Print out every entry that follows, exactly as written.

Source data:
********

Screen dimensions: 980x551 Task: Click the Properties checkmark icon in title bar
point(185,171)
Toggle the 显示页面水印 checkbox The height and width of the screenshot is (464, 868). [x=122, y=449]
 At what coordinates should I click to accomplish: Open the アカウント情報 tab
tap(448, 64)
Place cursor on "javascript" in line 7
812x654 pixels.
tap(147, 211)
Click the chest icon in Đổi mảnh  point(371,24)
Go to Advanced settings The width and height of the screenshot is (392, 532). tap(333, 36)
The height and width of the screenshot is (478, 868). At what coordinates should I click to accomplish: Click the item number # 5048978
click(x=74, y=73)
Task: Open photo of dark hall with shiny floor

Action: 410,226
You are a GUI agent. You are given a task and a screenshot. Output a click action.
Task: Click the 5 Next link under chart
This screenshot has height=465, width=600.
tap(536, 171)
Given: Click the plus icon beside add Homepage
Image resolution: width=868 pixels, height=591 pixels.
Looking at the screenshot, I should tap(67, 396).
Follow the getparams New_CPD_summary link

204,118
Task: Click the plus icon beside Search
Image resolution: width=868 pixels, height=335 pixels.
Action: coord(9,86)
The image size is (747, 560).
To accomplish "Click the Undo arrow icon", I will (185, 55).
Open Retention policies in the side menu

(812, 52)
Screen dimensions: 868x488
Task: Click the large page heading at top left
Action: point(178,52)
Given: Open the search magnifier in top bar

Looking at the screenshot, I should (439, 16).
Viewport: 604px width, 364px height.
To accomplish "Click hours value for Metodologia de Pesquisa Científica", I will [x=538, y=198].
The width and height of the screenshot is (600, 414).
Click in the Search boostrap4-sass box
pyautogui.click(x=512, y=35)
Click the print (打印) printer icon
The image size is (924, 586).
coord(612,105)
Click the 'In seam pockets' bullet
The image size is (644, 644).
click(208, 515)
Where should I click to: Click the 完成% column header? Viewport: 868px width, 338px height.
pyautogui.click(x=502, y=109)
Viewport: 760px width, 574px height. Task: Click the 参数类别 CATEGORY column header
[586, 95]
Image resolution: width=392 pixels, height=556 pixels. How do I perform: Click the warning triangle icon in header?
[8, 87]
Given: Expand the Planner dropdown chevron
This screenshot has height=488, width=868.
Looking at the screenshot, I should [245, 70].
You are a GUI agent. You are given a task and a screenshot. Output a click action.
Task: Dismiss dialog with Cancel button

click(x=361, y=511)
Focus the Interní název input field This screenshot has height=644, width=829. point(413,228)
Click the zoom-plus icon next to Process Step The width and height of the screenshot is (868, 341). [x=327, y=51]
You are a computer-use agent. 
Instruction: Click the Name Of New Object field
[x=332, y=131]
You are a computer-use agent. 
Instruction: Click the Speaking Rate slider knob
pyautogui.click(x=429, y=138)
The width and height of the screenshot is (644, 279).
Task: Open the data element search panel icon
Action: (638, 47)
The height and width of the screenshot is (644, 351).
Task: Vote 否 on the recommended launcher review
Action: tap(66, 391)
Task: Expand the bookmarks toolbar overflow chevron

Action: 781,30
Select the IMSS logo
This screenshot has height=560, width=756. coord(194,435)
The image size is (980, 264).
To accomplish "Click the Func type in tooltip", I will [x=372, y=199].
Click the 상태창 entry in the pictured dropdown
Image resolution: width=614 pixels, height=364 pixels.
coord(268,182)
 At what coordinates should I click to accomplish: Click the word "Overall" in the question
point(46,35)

********

Task response >>
Screen dimensions: 980x551 Task: Click the Properties checkmark icon in title bar
point(185,171)
Toggle the 显示页面水印 checkbox The height and width of the screenshot is (464, 868). [x=122, y=449]
 At what coordinates should I click to accomplish: Open the アカウント情報 tab
tap(448, 64)
Place cursor on "javascript" in line 7
812x654 pixels.
tap(147, 211)
Click the chest icon in Đổi mảnh  point(371,24)
Go to Advanced settings The width and height of the screenshot is (392, 532). tap(333, 36)
The height and width of the screenshot is (478, 868). At what coordinates should I click to accomplish: Click the item number # 5048978
click(x=74, y=73)
Task: Open photo of dark hall with shiny floor

Action: 410,226
You are a GUI agent. You are given a task and a screenshot. Output a click action.
Task: Click the 5 Next link under chart
This screenshot has height=465, width=600.
tap(536, 171)
Given: Click the plus icon beside add Homepage
Image resolution: width=868 pixels, height=591 pixels.
Looking at the screenshot, I should tap(67, 396).
Follow the getparams New_CPD_summary link

204,118
Task: Click the plus icon beside Search
Image resolution: width=868 pixels, height=335 pixels.
Action: coord(9,86)
The image size is (747, 560).
To accomplish "Click the Undo arrow icon", I will (185, 55).
Open Retention policies in the side menu

(812, 52)
Screen dimensions: 868x488
Task: Click the large page heading at top left
Action: point(178,52)
Given: Open the search magnifier in top bar

Looking at the screenshot, I should (439, 16).
Viewport: 604px width, 364px height.
To accomplish "Click hours value for Metodologia de Pesquisa Científica", I will [x=538, y=198].
The width and height of the screenshot is (600, 414).
Click in the Search boostrap4-sass box
pyautogui.click(x=512, y=35)
Click the print (打印) printer icon
The image size is (924, 586).
coord(612,105)
Click the 'In seam pockets' bullet
The image size is (644, 644).
click(208, 515)
Where should I click to: Click the 完成% column header? Viewport: 868px width, 338px height.
pyautogui.click(x=502, y=109)
Viewport: 760px width, 574px height. Task: Click the 参数类别 CATEGORY column header
[586, 95]
Image resolution: width=392 pixels, height=556 pixels. How do I perform: Click the warning triangle icon in header?
[8, 87]
Given: Expand the Planner dropdown chevron
This screenshot has height=488, width=868.
Looking at the screenshot, I should [245, 70].
You are a GUI agent. You are given a task and a screenshot. Output a click action.
Task: Dismiss dialog with Cancel button

click(x=361, y=511)
Focus the Interní název input field This screenshot has height=644, width=829. point(413,228)
Click the zoom-plus icon next to Process Step The width and height of the screenshot is (868, 341). [x=327, y=51]
You are a computer-use agent. 
Instruction: Click the Name Of New Object field
[x=332, y=131]
You are a computer-use agent. 
Instruction: Click the Speaking Rate slider knob
pyautogui.click(x=429, y=138)
The width and height of the screenshot is (644, 279).
Task: Open the data element search panel icon
Action: (638, 47)
The height and width of the screenshot is (644, 351).
Task: Vote 否 on the recommended launcher review
Action: tap(66, 391)
Task: Expand the bookmarks toolbar overflow chevron

Action: 781,30
Select the IMSS logo
This screenshot has height=560, width=756. coord(194,435)
The image size is (980, 264).
To accomplish "Click the Func type in tooltip", I will [x=372, y=199].
Click the 상태창 entry in the pictured dropdown
Image resolution: width=614 pixels, height=364 pixels.
coord(268,182)
 At what coordinates should I click to accomplish: Click the word "Overall" in the question
point(46,35)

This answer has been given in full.